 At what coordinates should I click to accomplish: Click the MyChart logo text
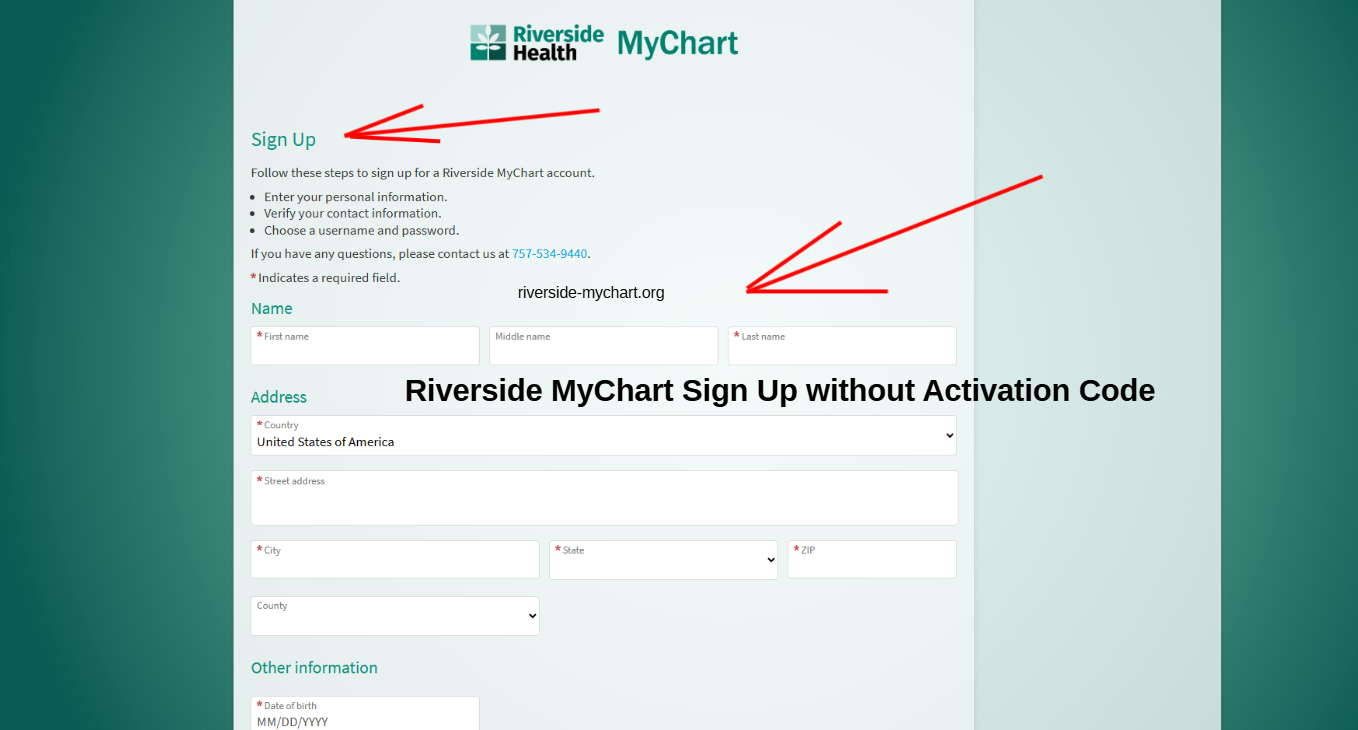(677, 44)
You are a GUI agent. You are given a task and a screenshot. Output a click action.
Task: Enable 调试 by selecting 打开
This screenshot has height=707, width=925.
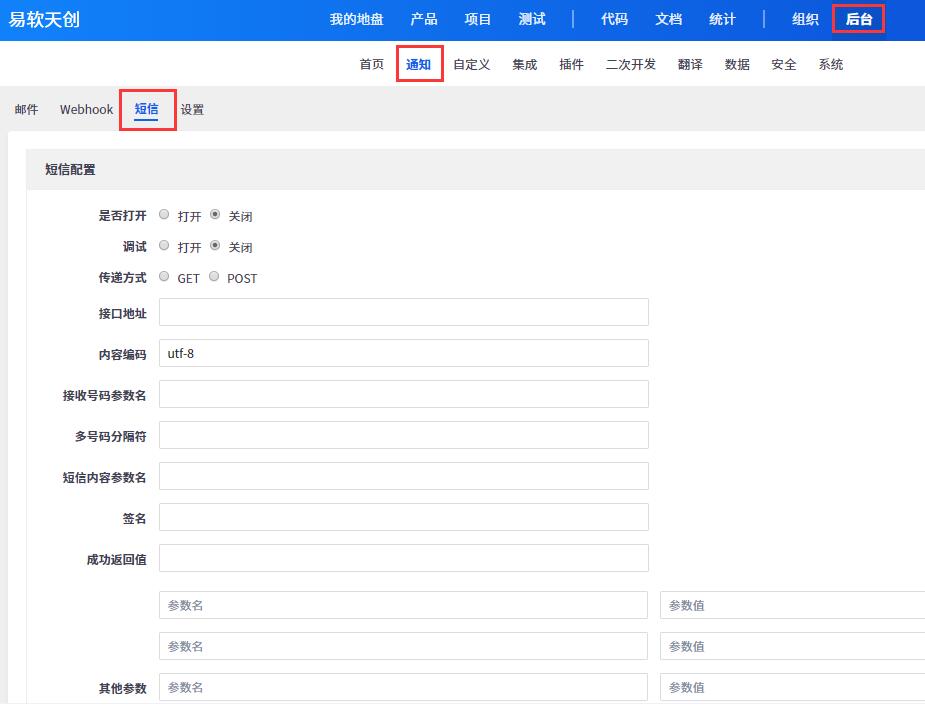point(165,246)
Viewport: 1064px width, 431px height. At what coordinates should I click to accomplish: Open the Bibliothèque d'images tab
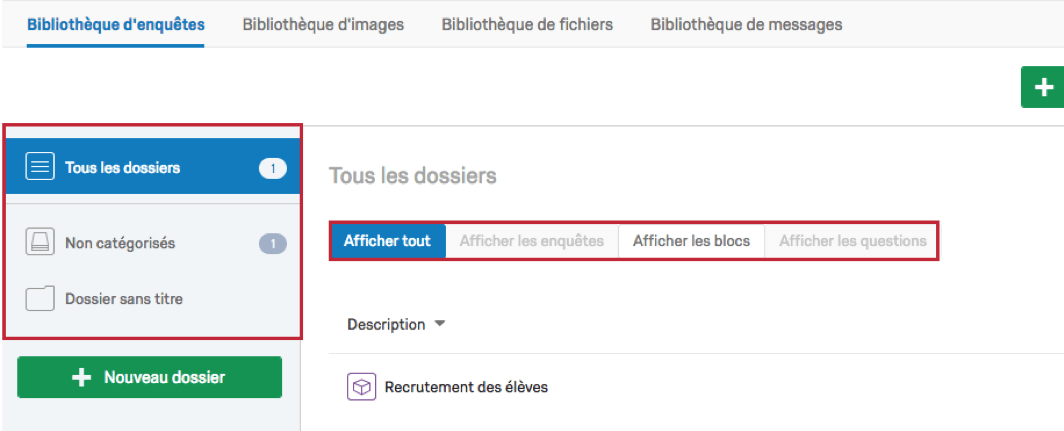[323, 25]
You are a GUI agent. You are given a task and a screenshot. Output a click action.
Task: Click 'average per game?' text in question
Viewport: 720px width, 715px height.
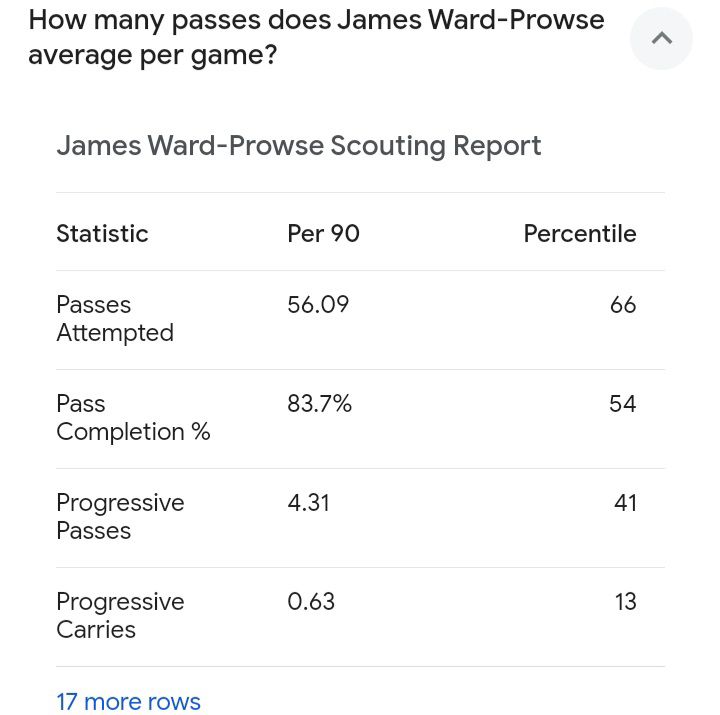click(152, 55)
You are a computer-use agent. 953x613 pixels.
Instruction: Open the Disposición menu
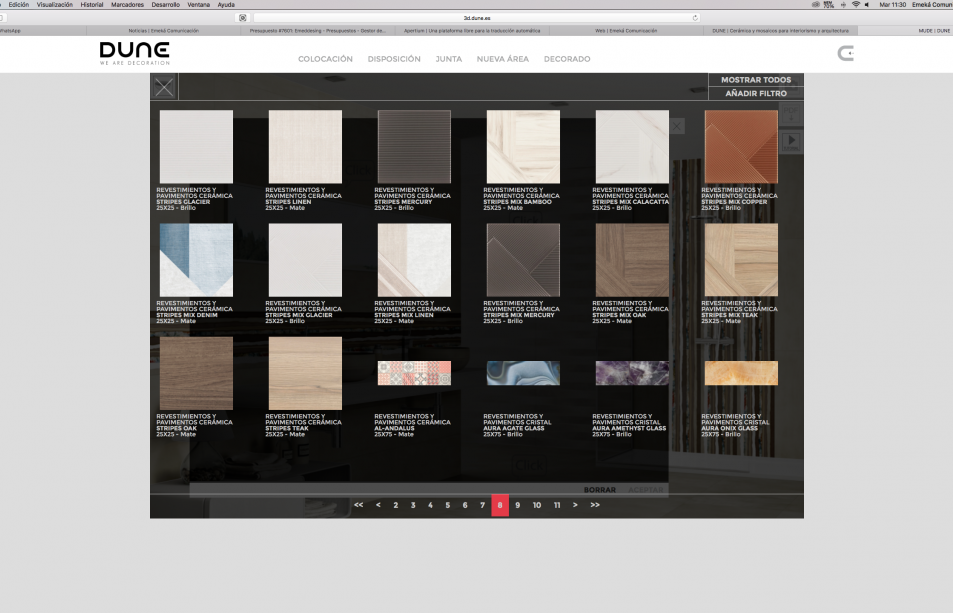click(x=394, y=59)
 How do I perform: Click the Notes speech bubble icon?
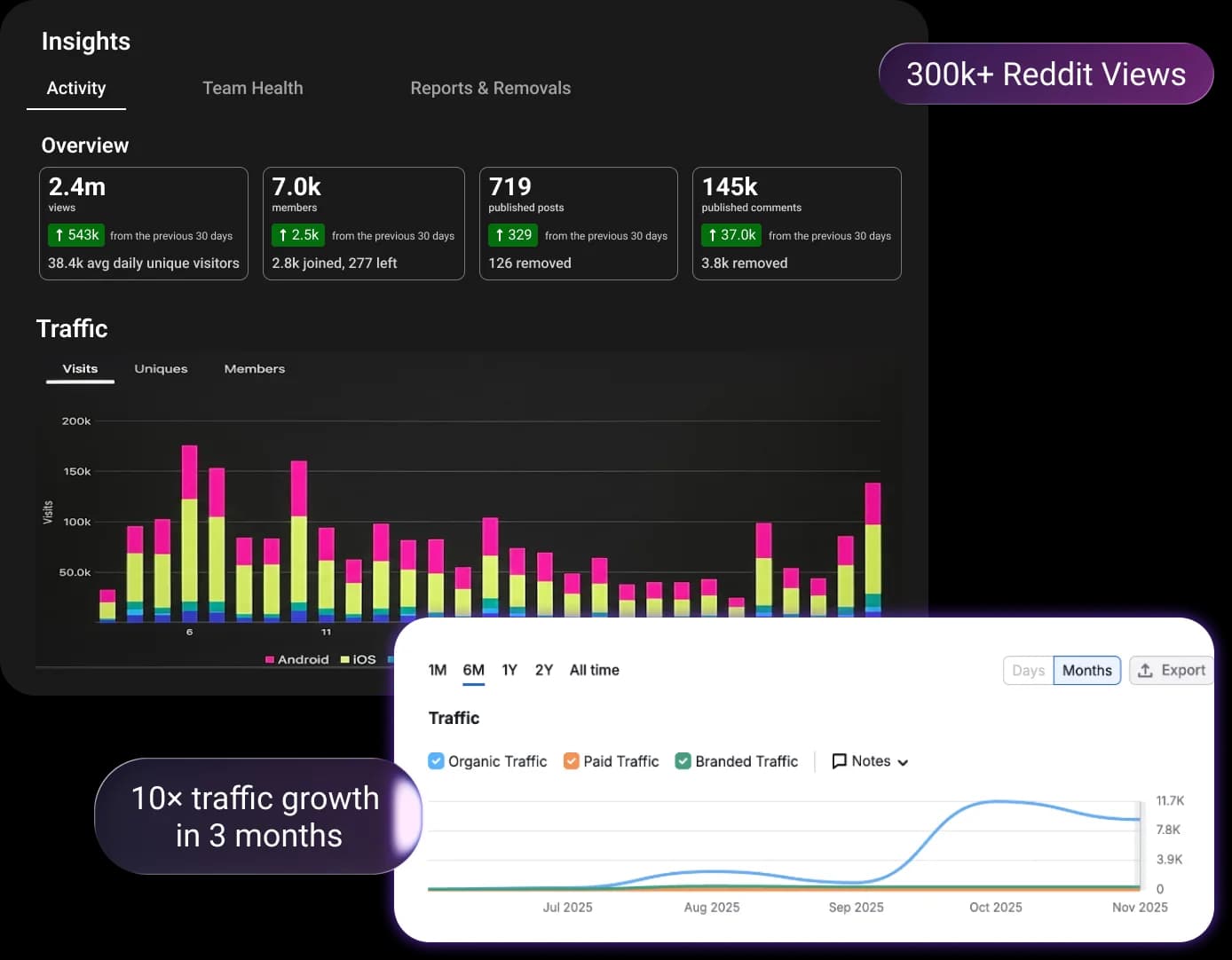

········

**Aim of the task:** Count the lines above that contain the word "should". Reply with the number alone.

**The reply:** 2